Главный взял со стола сашины листочки и потряс ими в воздухе.
— Как ты мог хоть на секунду предположить, что такой репортаж может появиться здесь? Здесь — я имею в виду не только в этом журнале — в этом проклятом городе, в этой чертовой стране… на этой гребаной планете, прах тебя побери!

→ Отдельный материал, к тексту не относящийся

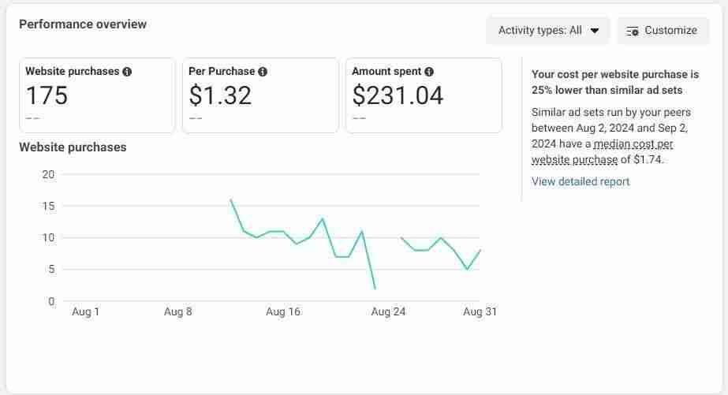Click the Aug 24 label on chart axis
Viewport: 728px width, 395px height.
point(388,312)
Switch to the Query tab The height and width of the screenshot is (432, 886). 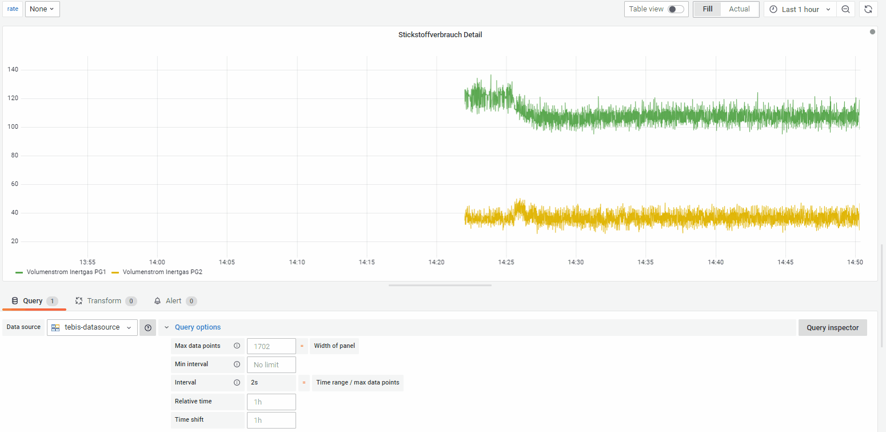click(x=34, y=301)
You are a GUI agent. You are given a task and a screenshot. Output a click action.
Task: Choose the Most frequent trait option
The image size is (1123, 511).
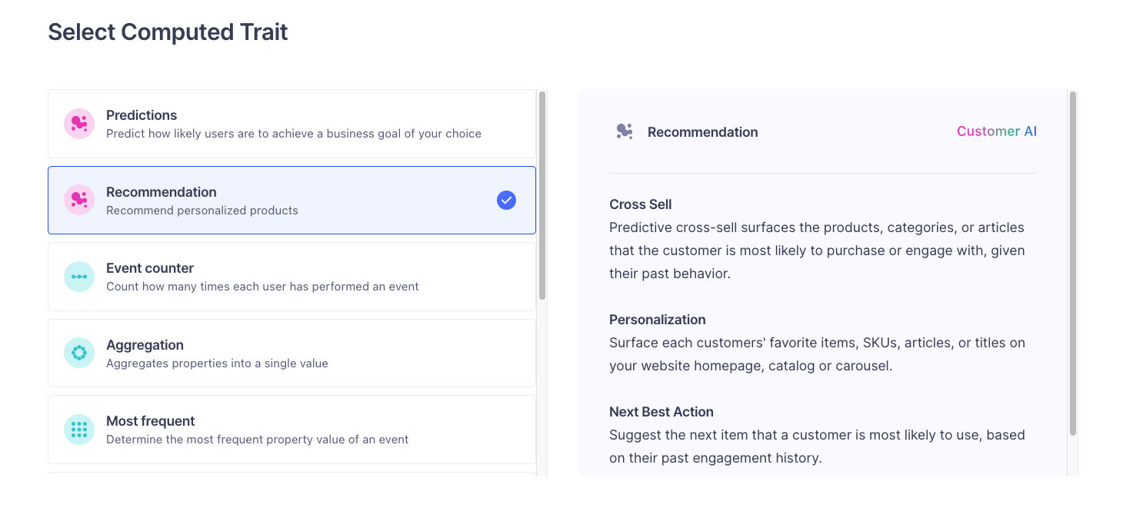pos(292,430)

Саша потрясенно молчал. Теперь ему стали понятны причины беспечности мафиозных боссов. Им и в самом деле нечего было опасаться. Главный встал, ожесточенно оттолкнув стул, и налил себе еще. Виски в початой бутылке кончился на середине стакана, и этот факт добавил старику раздражения.
— Прах тебя побери! — повторил он. — Отца твоего, вот кого жалко… не тебя, дурака!

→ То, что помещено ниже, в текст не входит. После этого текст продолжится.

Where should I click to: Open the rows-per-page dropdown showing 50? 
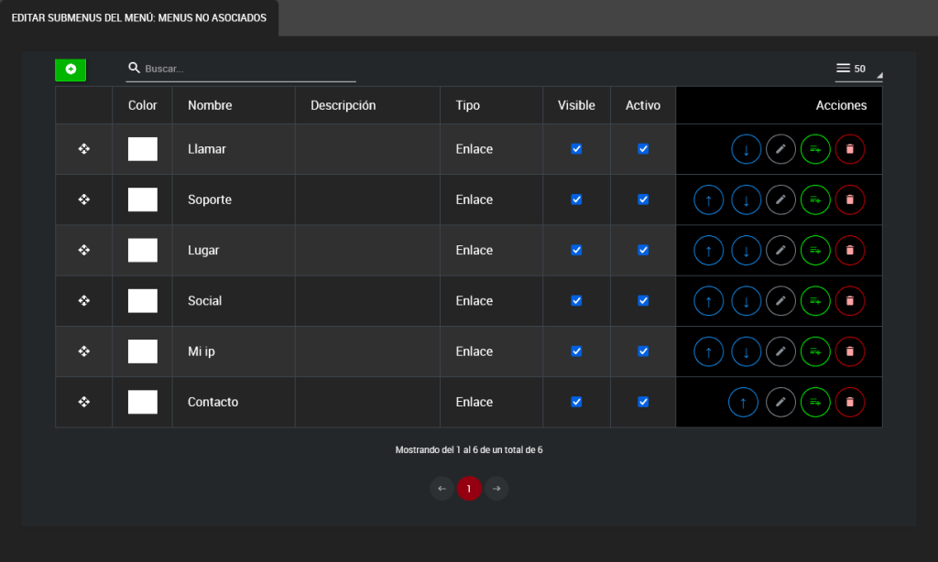(858, 69)
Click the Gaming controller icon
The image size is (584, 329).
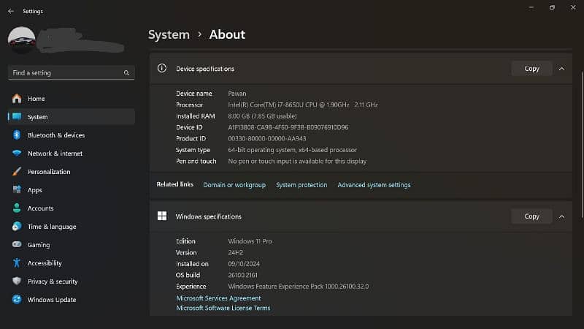click(x=16, y=245)

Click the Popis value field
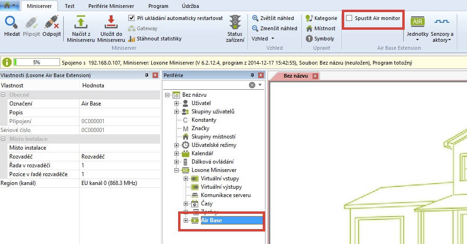(x=119, y=112)
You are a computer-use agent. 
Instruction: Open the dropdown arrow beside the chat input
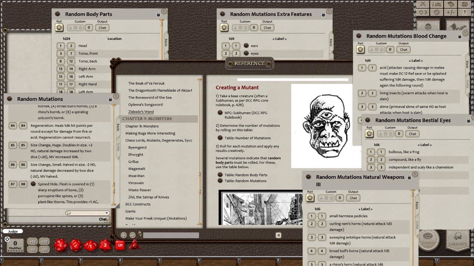(107, 213)
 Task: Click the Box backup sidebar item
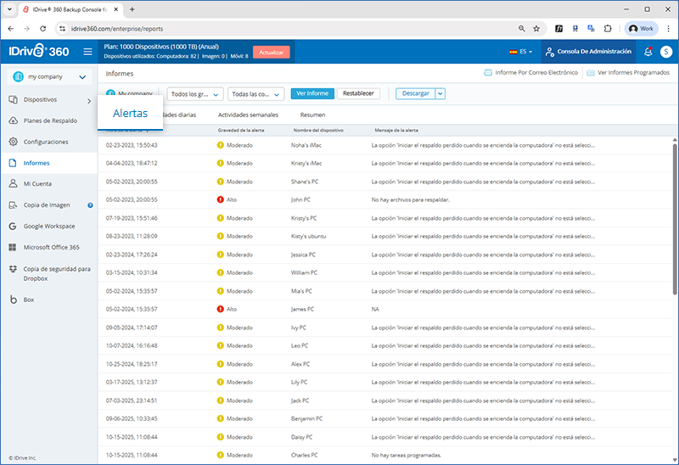coord(29,300)
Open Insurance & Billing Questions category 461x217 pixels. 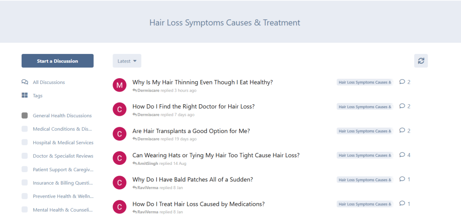click(62, 183)
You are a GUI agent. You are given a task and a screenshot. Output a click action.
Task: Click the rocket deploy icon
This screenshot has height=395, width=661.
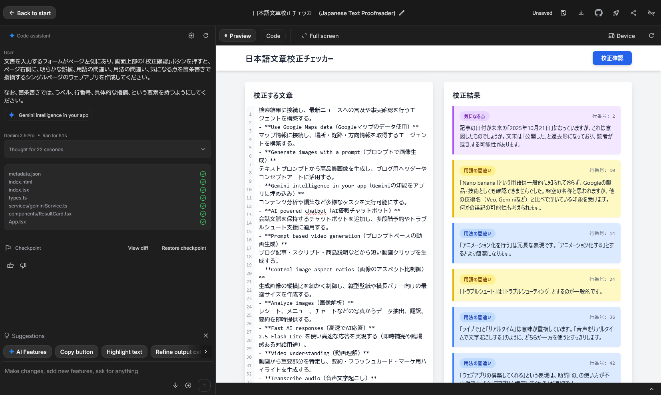coord(616,13)
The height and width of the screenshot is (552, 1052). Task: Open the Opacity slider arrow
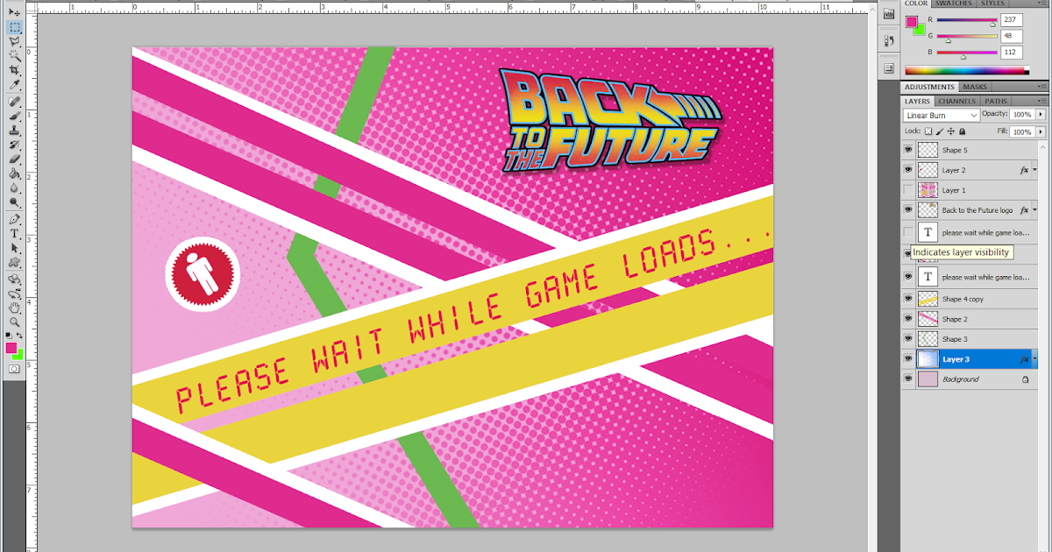(x=1041, y=114)
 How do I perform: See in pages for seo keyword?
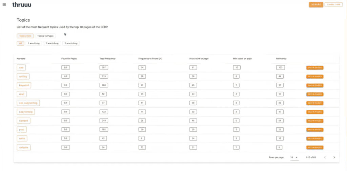point(315,68)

Походив по комнате, он послал Сашу в лавку за новой бутылкой и взялся за телефон. К моменту, когда незадачливый претендент на мировую репортерскую славу вернулся, план спасения был в общих чертах готов. Вечером того же дня Саша уже сидел в самолете. Он направлялся в Россию, в город Волгоград, транзитом через Москву. Все пленки и отпечатки главред сжег собственноручно, та же участь постигла и ни в чем не повинный диск сашиного компьютера — на всякий случай.
В Волгограде жили отцовские родственники — там предполагалось пересидеть несколько месяцев в расчете на то, что люди Карамустафича не станут чересчур упорствовать в поисках своего неожиданно пропавшего работника. В конце концов, они чувствовали себя слишком уверенно, чтобы долго беспокоиться о такой мелочи.

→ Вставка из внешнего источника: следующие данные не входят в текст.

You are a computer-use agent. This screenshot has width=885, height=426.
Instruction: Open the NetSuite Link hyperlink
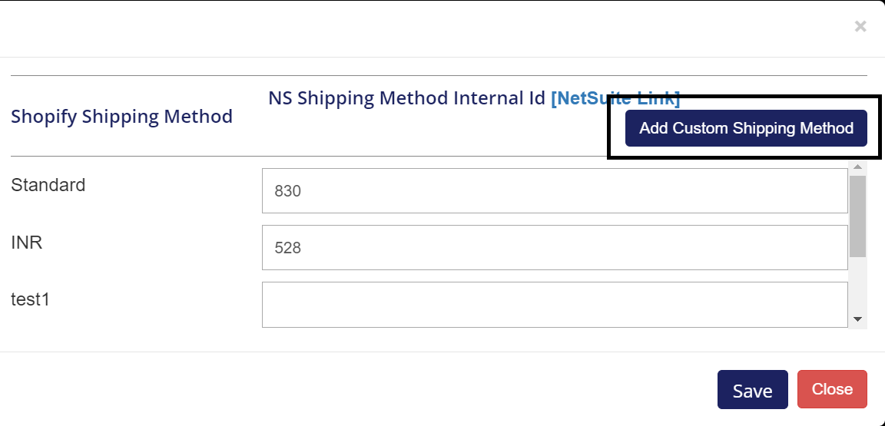(615, 98)
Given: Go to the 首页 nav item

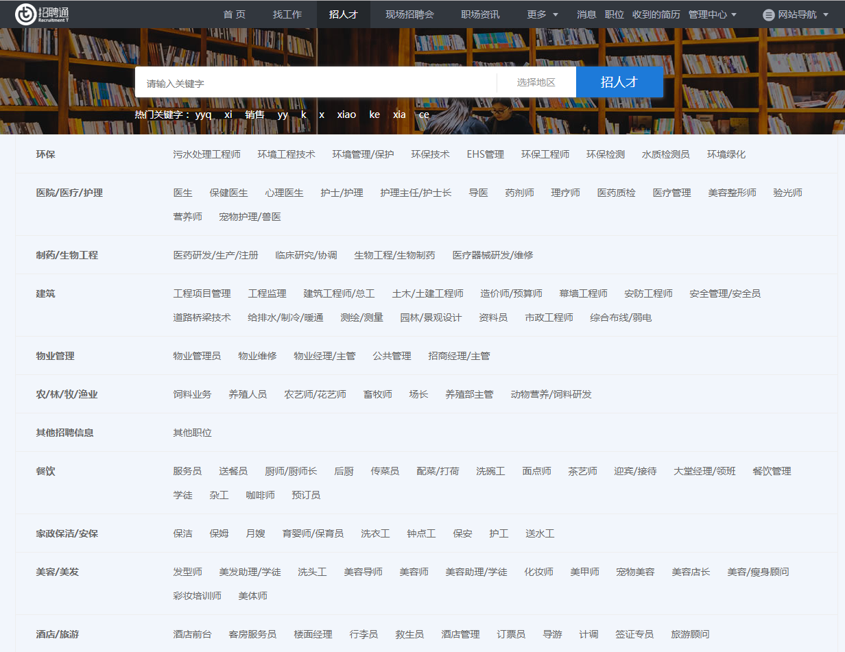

Сашин дед происходил из донских казаков. Попав на Балканы в конце Гражданской войны, он вовремя отстал от основной массы разбитой армии Врангеля, женился и, удачно войдя в сербскую крестьянскую семью, осел на новом месте, занимаясь привычной рукам землепашной работой. Во время большой войны волею счастливого случая он оказался на правильной стороне, примкнув к партизанам Тито, а не к четникам или к пронемецкой Русской освободительной армии генерала Власова, как это сделали большинство его прежних сослуживцев по Донскому казачьему корпусу. По этой причине они полегли под огнем советских расстрельных пулеметов в мае 45-го, а он не только выжил, но и занял приличный партийный пост в послевоенной титовской Югославии. Маршал обычно не забывал своих боевых товарищей.
Так вот и получилось, что дед выбился из сельской грязи в партийные князи…
— А стоило ли? — спрашивал себя Саша, уныло глядя в иллюминатор аэрофлотовского Ту-154 на клубящиеся внизу ватные облака. — Не лез бы он в боссы — сидел бы я сейчас спокойненько где-нибудь в деревенском хлеву, дергал бы корову за титьки без всех этих проблем. Что я теперь буду делать в этом дурацком чужом городе? Умирать от скуки?
Но в Волгограде оказалось не скучно, а жарко, намного жарче, чем в Сараево. Июльское солнце палило город на раскаленной степной сковородке. Город прятался в реку по уши и сидел там, дожидаясь лучших времен.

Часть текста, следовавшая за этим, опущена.